Os dois continuaram conversando por mais um tempo, discutindo detalhes do combate, ao passo que, sem que notassem, os outros integrantes do grupo os observavam.
Iogi era o mais descarado nesse sentido, apontando e dando risadas para o, como ele chamava, “casalzinho” em alto e bom tom.
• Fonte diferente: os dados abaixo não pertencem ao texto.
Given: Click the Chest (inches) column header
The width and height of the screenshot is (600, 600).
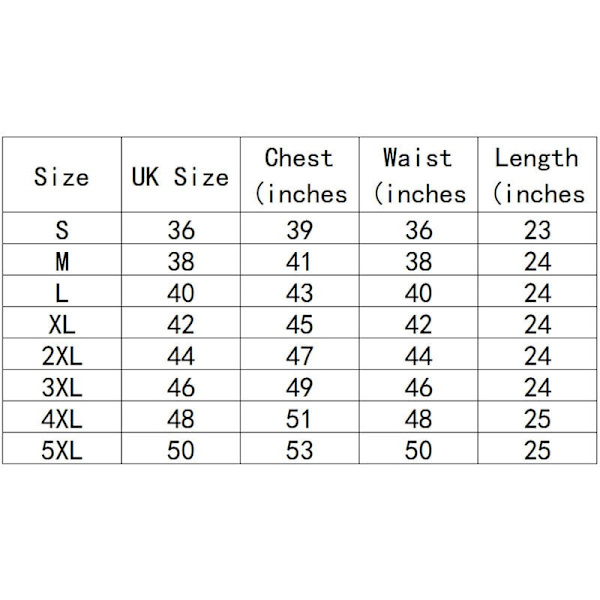Looking at the screenshot, I should [x=299, y=176].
Kaella sorria gentilmente, acenando com a cabeça uma vez em aprovação, pensando sobre alguns possíveis futuros, mas sem deixar de ponderar sobre a natureza das possibilidades do novo poder demonstrado pelo filho.
Mas, quem realmente prestava a atenção, mesmo que não virasse sua cabeça para tal nem um centímetro que fosse, era o monarca. Sua mente calculista traçava planos e estratégias de acordo com os relatos que escutava, um ambicioso luzir em seus olhos enquanto executava diversos feitiços para conter os sons e guardar as informações, um sorriso crescendo cada vez maior em suas feições reais.
Após alguns minutos de caminhada, o grupo finalmente chegou a um ponto de transporte mais próximo, ali, Luna se aproximou de Lucet, segurando sua mão para lhe emprestar um pouco de seu poder afim de proteger seu corpo debilitado contra a pressão do transporte. O monarca, acompanhado da guardiã e do mestre Gnoma adentraram o portal primeiro, logo seguido pela dupla.
No momento seguinte, se encontravam em uma das torres do palácio de Alta Lustra. Lá, uma escolta de guerreiros em armadura negra e capa prateada aguardava o retorno de seu líder, lanças em mãos. Lucis acenou brevemente para os mesmos e, sem perder um segundo sequer, sinalizou para o grupo que o seguisse, afinal, tinham muitos assuntos a tratar.
Em pouco tempo, adentraram a sala do trono, tão altiva e imponente, colossal com suas grandes pilastras de metal e cristal, decorados com vitrais que descreviam a história da raça alfae. Ali, uma esquadra aguardava, sempre pronta para defender o rei de qualquer ameaça, esta era conhecida como Pixia, composta metade por homens, estes trajados em armadura verde, portando lanças em suas costas e espadas nas cinturas, e mulheres, estas vestindo sobretudos esverdeados com capuzes que utilizavam na cabeça, ofuscando suas feições, um constante luzir arcano ao redor de seu rosto e corpo.
Ao chegarem, Lucis dispensou a esquadra com um gesto de sua mão, tratando prontamente de discutir os assuntos relevantes.
— Em primeiro lugar, sejam todos bem-vindos a esta reunião emergencial — começou dizendo, assentando-se sobre o trono, este composto de cristal arco-íris que luzia gentilmente ao receber sobre si o monarca — E agora, tratemos de discutir algumas questões, como por exemplo, os danos causados nessa tentativa de assassinato a minha filha bem como este estranho novo poder demonstrado pelo garoto, não acha, minha cara guardiã? Algo que saiba sobre isso?